For attracting power from the generator a naala or pipe with wires should be fixed at the front of the peetha through 5 faced wheel keelakas, and the wires should be connected to the fittings at the top and bottom of the wheels, with glass cups.

In order to put covering over the boat formations, pillars should be fixed between each boat line, and covered with mica sheets, as per architectural rules.

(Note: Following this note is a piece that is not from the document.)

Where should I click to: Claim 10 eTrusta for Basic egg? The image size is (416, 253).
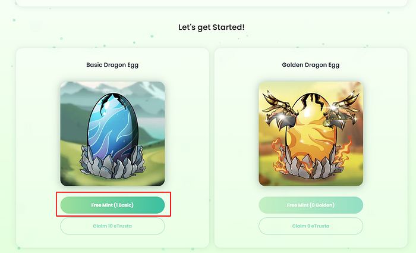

p. 113 Mica is described in "Dhatu sarvasva ". There are four kinds of mica, white mica, red mica, yellow mica, and black mica. The white mica has 16 varieties. Red mica has 12 varieties. The yellow mica has 7 varieties. And the black mica has 15 varieties. Thus there are 50 varieties in all.

Shownakeeya also says:

We shall now describe the nature of abhraka or mica. They are of 4 castes, like brahmin, kshatriya, vysya, and sudra. They are of 50 varieties. The brahmin mica has 16 varieties. The kshatriya mica has 12 varieties. The vysya mica has 7 varieties. And the sudra mica has 15 varieties, totalling 50 in all. Their names are as follows. The brahmin mica varieties are ravi, ambara, bhraajaka, rochishmaka, pundareeka, virinchika, vajragarbha, koshambara, sowvarchala, somaka, amritanetra, shytyamukba, kuranda, rudraasya, panchodara and rukmagarbha. The kshatriya varieties are shundeeraka, shambara, rekhaasya, owdumbara, bhadraka, panchaasya, amshumukha, raktanetra, manigarbha, rohinika, somaamshaka, and kourmika. The vysya varieties are krishnamukha, shyaamarekha, garalakosha, panchadhaara, ambareeshaka, manigarbha, and krownchaasya. The shoodra varieties are gomukha, kanduraka, showndika, mugdhaasya, vishagarbha, mandooka, thailagarbha, rekhaasya, parvanika, raakaamsuka, praanada, drownika, raktabandhaka, rasagraahaka, vranahaarika.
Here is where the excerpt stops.